Chile choice really makes a mole yours. My choices are a significant part of what makes this “Hank’s Mole,” and if you choose others, it’ll be your mole. Anchos are smoky and raisiny and not very hot, pasilla are mellow and also not too hot, guajillos are bright red and are moderately hot, and chipotles tend to be beige and roaring hot.
Chile choice largely determines the classic moles, too. I have recipes for most of them on this site, from mole negro — the queen of them all — to it’s almost equally dark mole chichilo, to the lighter, brighter and easier moles, mole amarillo and mole coloradito.
And while I prefer my turkey mole with the sauce in the recipe below, you can absolutely serve turkey with mole negro, chichilo and coloradito. It might be a little weird with amarillo, but go for it if you like.
As I said, once made, your mole with keep for a couple weeks in the fridge, and it freezes well.
Hank's Turkey Mole
- 6 anchos
- 6 pasilla or mulatto chiles
- 6 guajillo chiles
- 1 chipotle
- 1/4 cup sesame seeds
- 1/4 cup pumpkin or squash seeds (pepitas)
- 1/3 cup pecans or walnuts
- 1 teaspoon coriander seeds
- 2 ounces Mexican bittersweet chocolate, crushed up
- 1/4 cup lard, duck fat or vegetable oil
- 1 cup chopped onion
- 4 cloves garlic, chopped
- 1/3 cup raisins, about 2 ounces
- 3 small corn tortillas, or 1 large, slightly charred
- 1/2 teaspoon black pepper
- 8 cloves, about 1/2 teaspoon ground
- 1 teaspoon cinnamon
- 1 large tomato, charred under a broiler
- 1/2 cup roasted and pureed tomatillos, about 3 large ones
- 1 quart chicken or turkey broth
- 2 pounds turkey breast
- Remove the stems and seeds from the chiles. Flatten them out as best you can and toast them on a comal or cast iron pan set over high heat. You'll want a spatula to hold them down. You'll only need to toast the chiles for a few seconds on either side; watch for blistering, and when you see it, you're good.
- Toss the toasted dried chiles into some warm water to soak, and, when they're soft, puree in a blender with some turkey or chicken broth. You want a consistency like thick BBQ sauce. Set aside.
- In a large, dry pan, toast - one at a time - the sesame seeds, pepitas, pecans and coriander seeds. Set them all in a bowl to cool, then grind into a paste in a spice grinder. Set aside.
- Put the 1/4 cup of lard into a large, heavy pot like a Dutch oven. Set the heat to medium-high and sauté the onions until they begin to brown a bit. Add the garlic and raisins, then sauté another minute. Turn off the heat and let this mixture cool a bit, then put it in the blender.
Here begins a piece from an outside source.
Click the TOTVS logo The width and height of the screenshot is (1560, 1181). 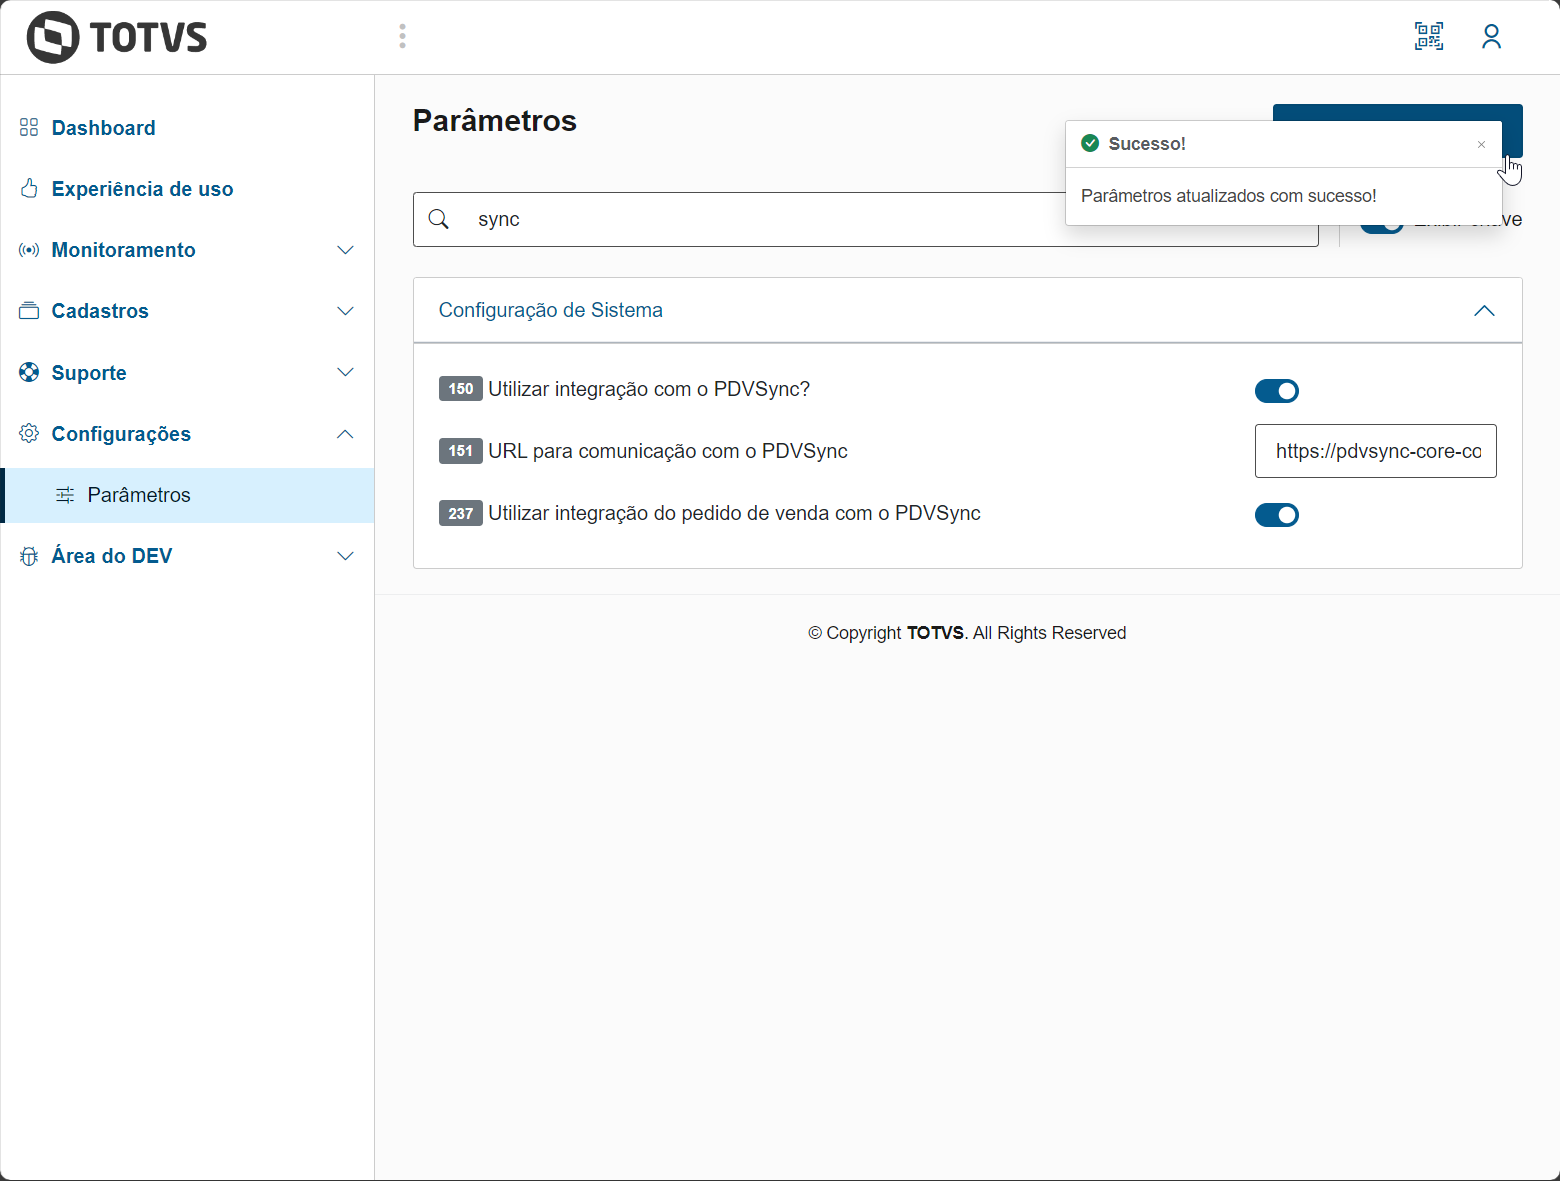tap(117, 38)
- Smash up the charred tortillas and put them in the blender. Add the ground nuts, seeds and coriander to the blender. Add the black pepper, cloves, cinnamon, charred tomato and tomatillos to the blender, and turn it on. Add enough turkey stock to make the blades work, and puree this mixture. It should be thick, but pourable.
- Pour this into the Dutch oven. Add a little more broth to the blender to get all the stray sauce sticking to its sides and pour that in the pot. Add the Mexican chocolate and all the pureed chiles, too, mix well and bring to a bare simmer. You want the mole to have the consistency of melted ice cream. Add salt to taste.
- Simmer this mole for 20 minutes. As this is happening, salt the turkey breast well. After 20 minutes has elapsed, submerge the turkey breast in the mole. Simmer gently until it's done. I do this by sticking a meat thermometer into the fattest part of the turkey breast, and I pull the meat when it hits 150°F.
- Remove the turkey from the mole and scrape most of the sauce back into the pot. Slice against the grain, then serve with the mole, some cilantro and sesame seeds as garnish.
Keys to Success
- Put some music on and settle in for a fairly long series of steps when making mole. It's not hard, but you do need to pay attention to detail to make a great mole. Don't make it when rushed.
- All the toasting and charring steps really matter. Don't skip them.
- Other meats that work well with this sauce would be chicken, rabbit, pork, squirrel, pheasant or partridge.